Religious sectarianism played a significant role in the early settlement and social development of the United States. Although historians have minimized what these societies contributed to the creation of a uniquely American "social imaginary," this era of social experimentalism drew the attention of highly influential European writers including Goethe, Tolstoy, Marx and Weber. More recent social thinkers like Benedict Anderson, Charles Taylor, and Robert Wuthnow emphasize the importance of discourses (familial, dynastic, religious) in the creation of community. They contend that literary analysis, in particular, is critical for understanding how "social imaginaries" develop, sustain themselves, and transform. Drawing on thinkers like Marx, Weber, Dawkins, and Goethe, Nineteenth-Century Utopianism and the American Social Imaginary explores the "evolution" of the American social imaginary within these discursive traditions.
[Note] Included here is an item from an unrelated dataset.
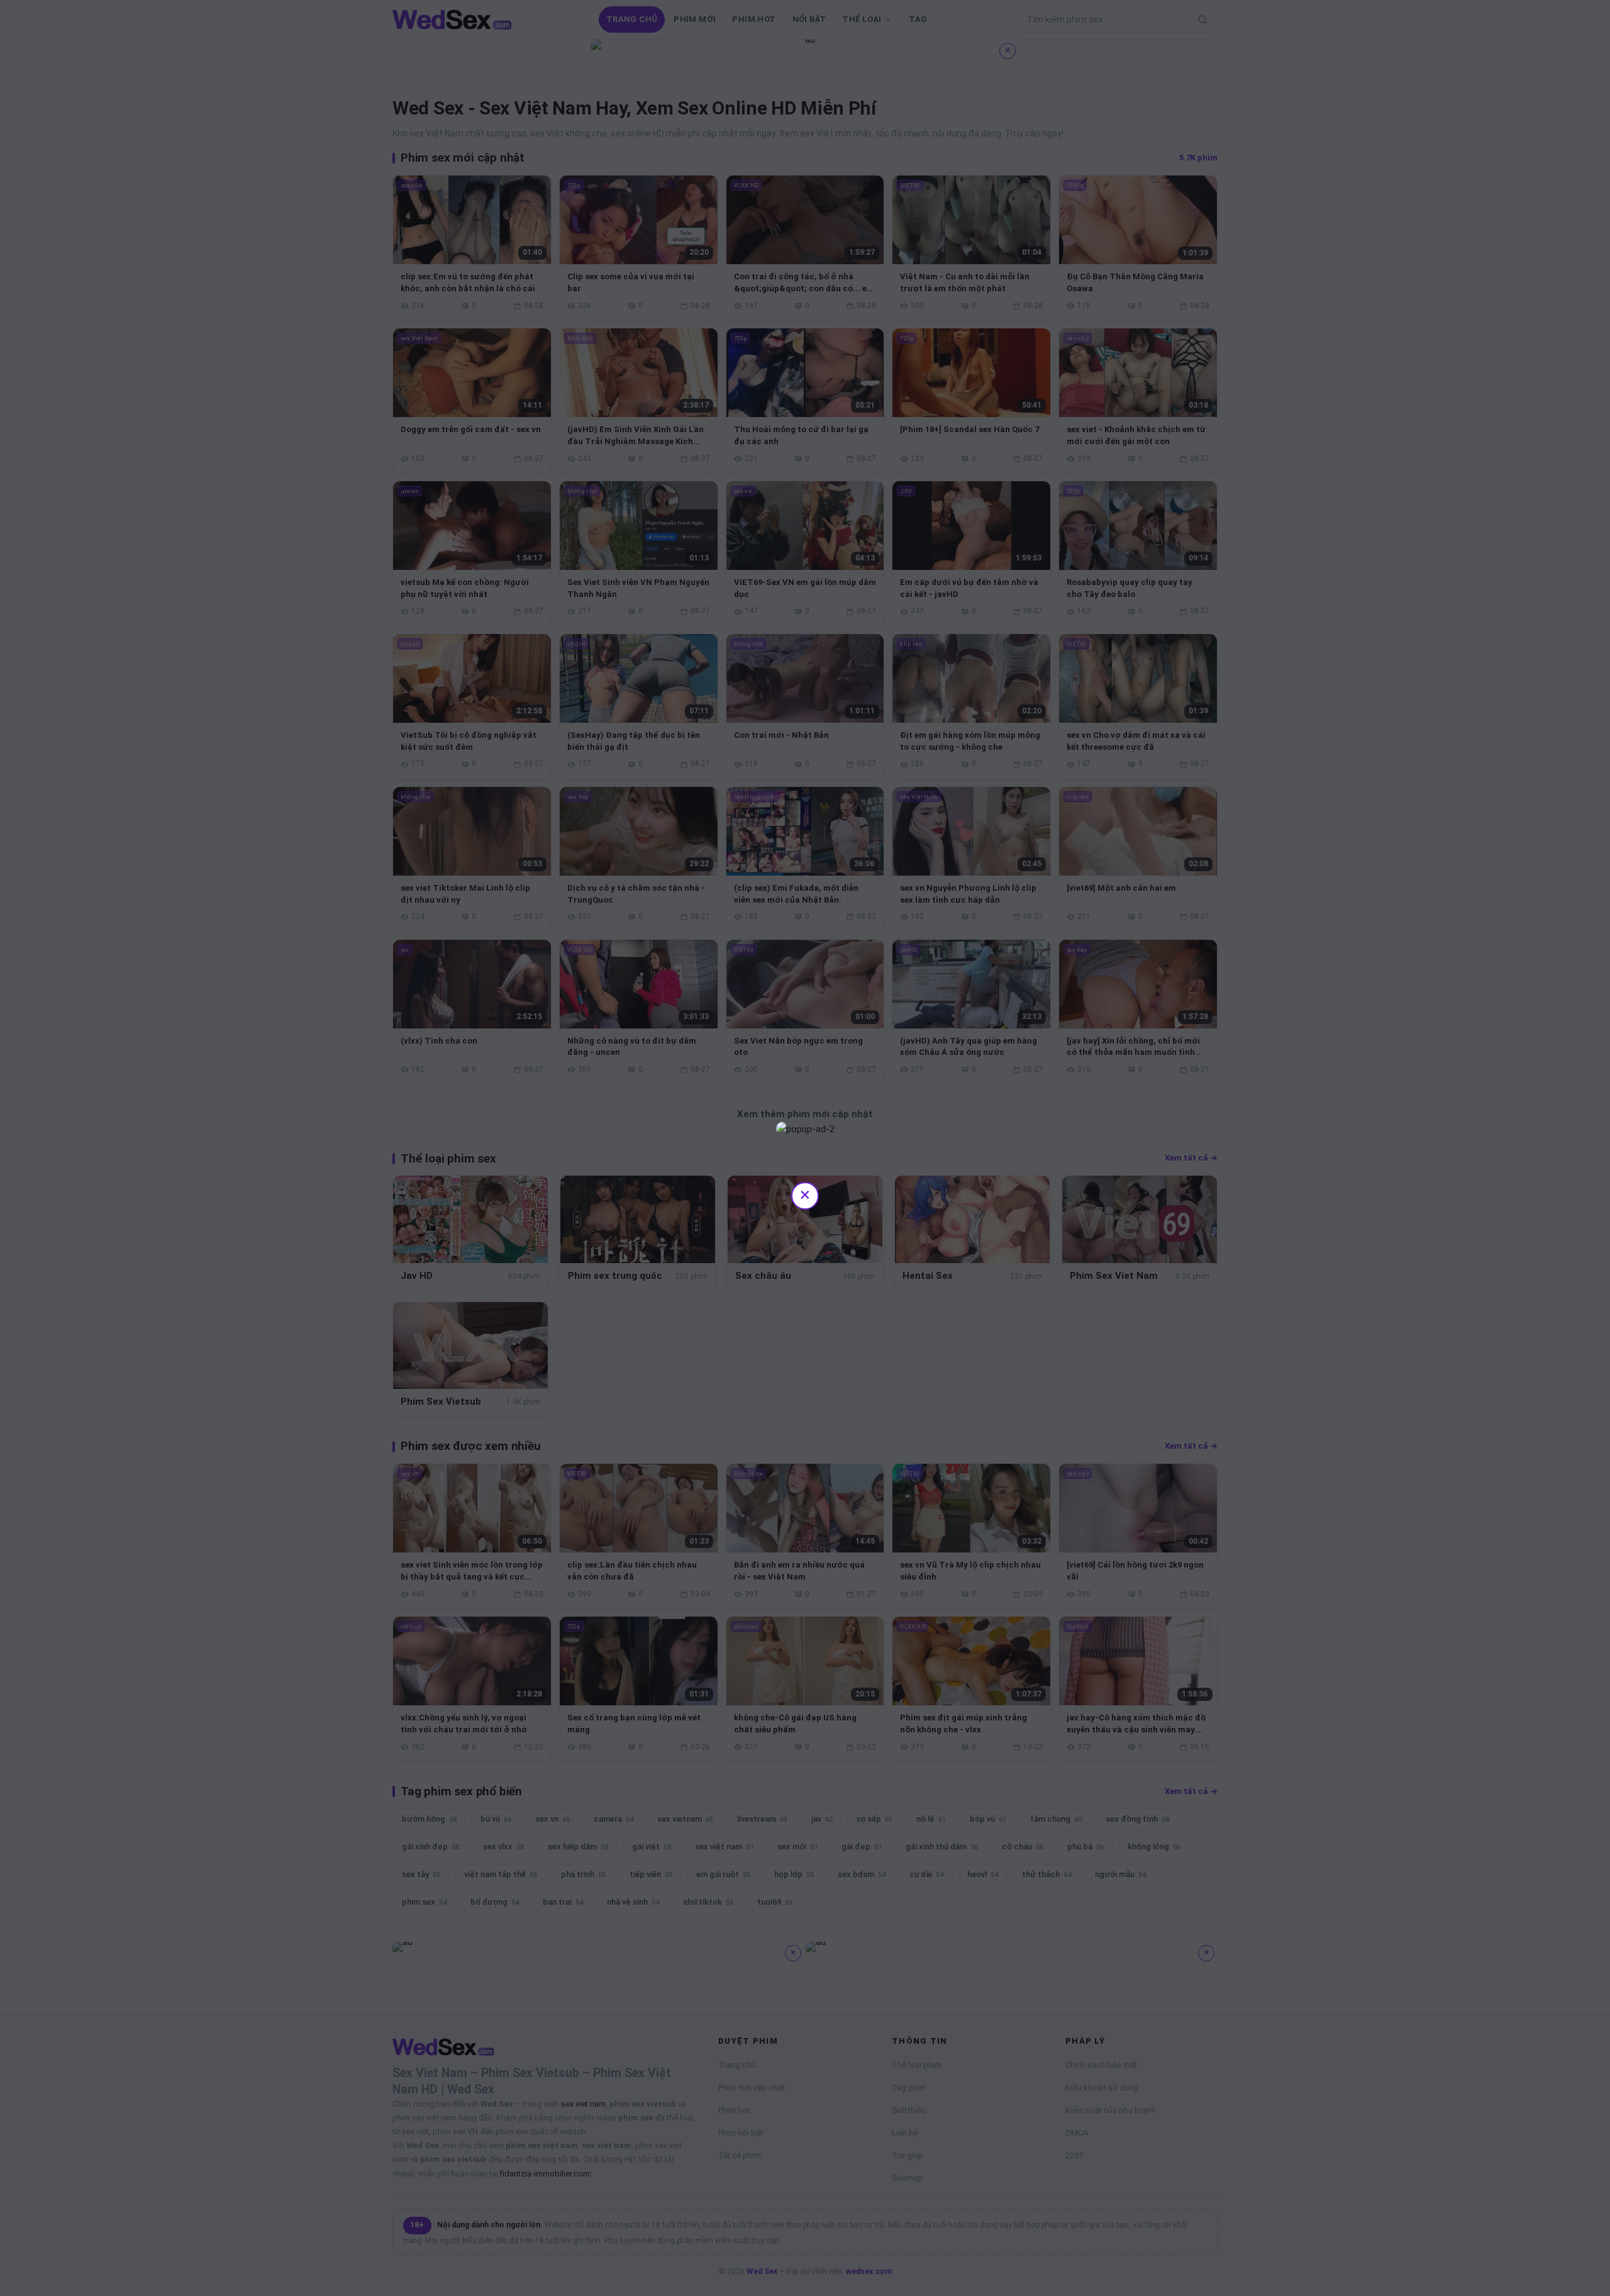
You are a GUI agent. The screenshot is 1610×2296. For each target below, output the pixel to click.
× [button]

Goethe, in particular, becomes a major contributor to this discussion, not simply because of his profound international influence during the period, but because he was a contemporary witness to these events. His final novel Wilhelm Meister’s Journeyman Years (1828) depicts an emigrant society about to start an intentional community in the New World as an illustration of "cultural metamorphosis"that becomes central to understanding social development during the period. Utilizing a theoretical framework that draws on Lacan, the Frankfurt School, and post-structuralist thinkers like Fredric Jameson SlavocZizek, Ernesto Laclau and Chantal Mouffe, the author shows how communities develop within specific discursive structures and how American adaptations of these structures have the potential to create more radical and equitable democracies.